Zappos: Is there a hole in Holacracy?
In 2014, we began hearing more about Tony Hsieh’s organizational experiment at Zappos. His goal is to eliminate traditional hierarchy and promote collaboration under the tenets of a management structure called Holacracy. That means removing job titles and providing roles tied to projects – roles that change frequently in response to the work. In theory, the organization evolves in small shifts constantly instead of every few years with a large-scale transformation. Holacracy also aims to distribute authority based on roles and projects so decisions can be made “locally,” thus reducing bureaucracy.
I am all for a breakthrough in conventional management, but I’m not sure this is it. My biggest critique of Holacracy is that it’s entirely inward-focused. It takes the energy of the workforce and directs it toward constantly evolving internal roles and painfully detailed processes. It’s incredibly complicated. Just take a look at the Holacracy Constitution (holacracy.org/constitution), which makes the iTunes Terms & Conditions read like a haiku. Change inside a corporation is hard, even when the directive is straightforward. This methodology seems arduous and exhausting, and the customer plays no part in its structure. For a company like Zappos, known for its extraordinary customer service, that seems out of character.
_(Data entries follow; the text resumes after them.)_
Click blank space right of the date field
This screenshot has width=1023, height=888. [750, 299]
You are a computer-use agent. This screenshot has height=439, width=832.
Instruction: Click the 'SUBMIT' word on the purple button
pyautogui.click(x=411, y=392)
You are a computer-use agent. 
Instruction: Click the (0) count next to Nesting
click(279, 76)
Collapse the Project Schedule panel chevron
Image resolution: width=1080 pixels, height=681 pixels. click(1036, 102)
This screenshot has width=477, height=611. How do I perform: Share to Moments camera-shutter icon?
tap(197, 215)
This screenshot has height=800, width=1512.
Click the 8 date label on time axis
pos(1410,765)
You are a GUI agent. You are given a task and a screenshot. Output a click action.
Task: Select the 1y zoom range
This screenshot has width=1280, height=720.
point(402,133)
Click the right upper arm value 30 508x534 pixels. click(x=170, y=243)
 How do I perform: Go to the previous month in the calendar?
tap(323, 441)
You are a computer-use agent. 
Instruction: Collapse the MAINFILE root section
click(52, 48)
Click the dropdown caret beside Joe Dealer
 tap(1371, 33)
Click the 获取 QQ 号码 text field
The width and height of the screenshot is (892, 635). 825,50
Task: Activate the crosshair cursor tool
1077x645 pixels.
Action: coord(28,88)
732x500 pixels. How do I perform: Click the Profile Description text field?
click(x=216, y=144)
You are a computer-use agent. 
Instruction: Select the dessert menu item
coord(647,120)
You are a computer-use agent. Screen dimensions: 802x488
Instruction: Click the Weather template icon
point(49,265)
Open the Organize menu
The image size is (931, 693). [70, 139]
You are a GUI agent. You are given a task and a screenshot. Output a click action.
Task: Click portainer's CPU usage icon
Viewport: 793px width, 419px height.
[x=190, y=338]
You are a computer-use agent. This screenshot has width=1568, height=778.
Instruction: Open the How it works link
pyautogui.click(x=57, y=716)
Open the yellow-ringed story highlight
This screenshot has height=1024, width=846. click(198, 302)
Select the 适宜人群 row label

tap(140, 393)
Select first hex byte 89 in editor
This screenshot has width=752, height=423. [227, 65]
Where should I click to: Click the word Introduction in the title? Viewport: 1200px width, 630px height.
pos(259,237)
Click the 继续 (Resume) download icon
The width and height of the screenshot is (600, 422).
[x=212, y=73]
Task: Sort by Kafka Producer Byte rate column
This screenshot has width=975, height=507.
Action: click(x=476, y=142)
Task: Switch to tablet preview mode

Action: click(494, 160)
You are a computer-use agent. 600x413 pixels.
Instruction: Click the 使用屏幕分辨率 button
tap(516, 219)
The naval-gazing central to Holacracy isn’t the reason I think it won’t succeed at Zappos. I believe it will fail because it generates an unprecedented level of uncertainty – a death sentence for businesses that rely on people cooperating to deliver their products and services. When employees operate from fear and panic, the “fight or flight” mechanism in the brain is activated and higher brain functions (like reason and logic) shut down. According to management guru Margaret Wheatley, people in this downward spiral look for someone to blame, and they focus their efforts on self-protective behaviors. They take fewer risks, hesitate to participate and stop thinking about the future. The resulting chain reaction can cripple a business.
Since the introduction of the new structure 18% of the workforce has left Zappos, taking Mr. Hsieh up on his offer for a severance package. Perhaps that was the point. In a comment on the New York Times article about Zappos last week, Reasonable [sic] Person from NY said, “Instead of laying off people, simply implement Holacracy. Same effect with better PR.”